As we have suggested, the cost of effective disaster planning is enormous. It is not realistic to expect budget-constrained facilities to absorb these additional costs, and yet relief from governments will not fill the gap. It therefore seems reasonable to seek economies of scale, such as dual-use modalities. For example, to increase ICU surge capacity, consider our ability to provide critical care outside of a designated geographical location. A significant volume of critical care is provided (nondeliberately) every day outside the geographical constraints of an ICU, hence the growing development of medical emergency teams in hospitals around the world . With little additional training, these teams could provide a highly effective adjunctive capability during disaster medical response when critical care units are full but additional ICU services are required.
As a second example, ensuring patient safety in the hospital is also emerging as a significant resource-consuming, but essential, activity . This is especially true as we move beyond compliance activities into multidisciplinary, tiered accident and error prevention. From this perspective, a medical catastrophe may encompass a single patient who receives improper medication through to mass casualty circumstances. While these events are fundamentally different in scope, magnitude, and cause, they share at their core a need for accurate and complete planning and education to prevent or mitigate their consequences. Is there sufficient overlap to merge some of the planning, education, and practice of hospital patient safety and disaster medical response?
In summary, where we have been will not get us to where we need to go for disaster critical care response. First, we must work around apathy, confusion of purpose, and a lack of monetary resources to widen the spotlight of disaster medical response from the prehospital arena to include the hospital. We must enhance our abilities and capacity across the whole spectrum of disaster medical response.
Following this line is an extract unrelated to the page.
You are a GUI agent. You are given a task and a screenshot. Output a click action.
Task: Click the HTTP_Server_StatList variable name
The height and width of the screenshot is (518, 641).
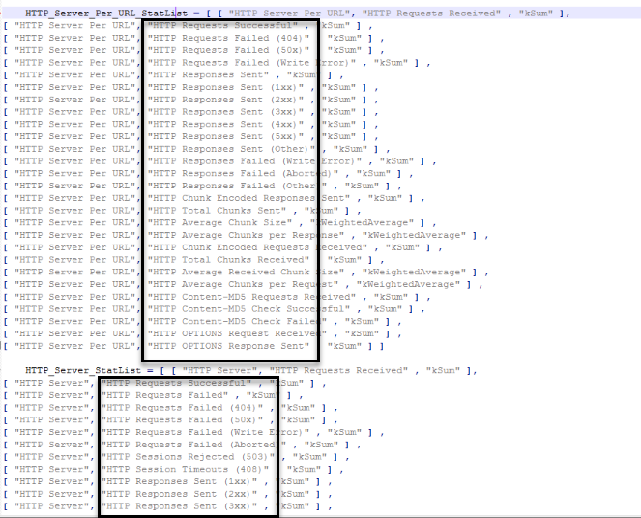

These efforts are the responsibility of society as a whole. All involved organizations including hospitals, emergency medical services, fire services, police, the public health system, local municipalities and government authorities, and other health care institutions will need to integrate into a well-developed disaster educational system and response team . In the present article we have attempted to outline conceptual elements that may facilitate some of this integration. For this to happen, someone with comprehensive understanding and the necessary expertise is required nationally, regionally, and locally to provide the leadership imperative that drives integration of these disparate entities and resources. The first step is ownership, and as critical care professionals we are obliged to step forward and provide the leadership for these processes.